▸ The data:
# # # #

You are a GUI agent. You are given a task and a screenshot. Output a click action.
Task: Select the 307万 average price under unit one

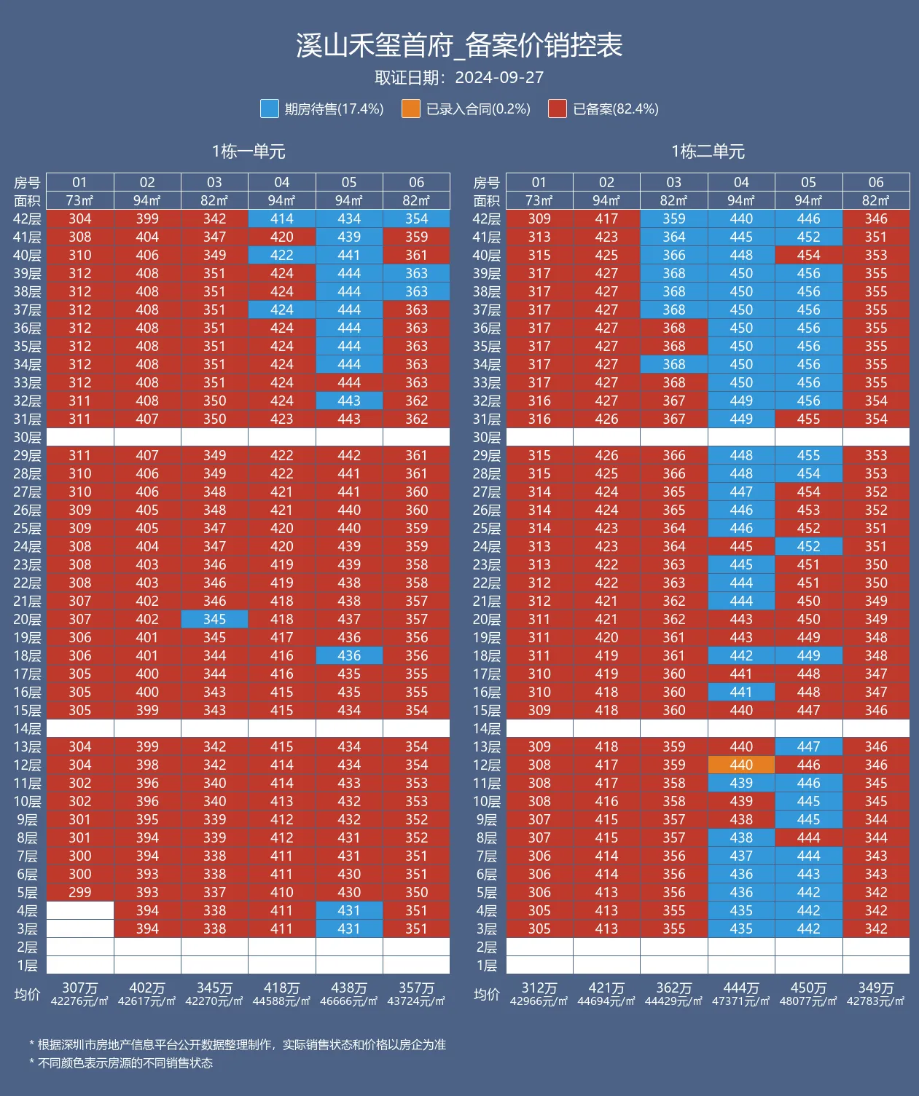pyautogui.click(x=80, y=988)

# # # #

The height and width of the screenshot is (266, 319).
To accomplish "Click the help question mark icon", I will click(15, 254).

# # # #

▸ Exercise aim:
For the word "screenshot", show every line of the entries that holds it.

▸ Task solution:
You are a GUI agent. You are given a task and a screenshot. Output a click action.
The height and width of the screenshot is (266, 319).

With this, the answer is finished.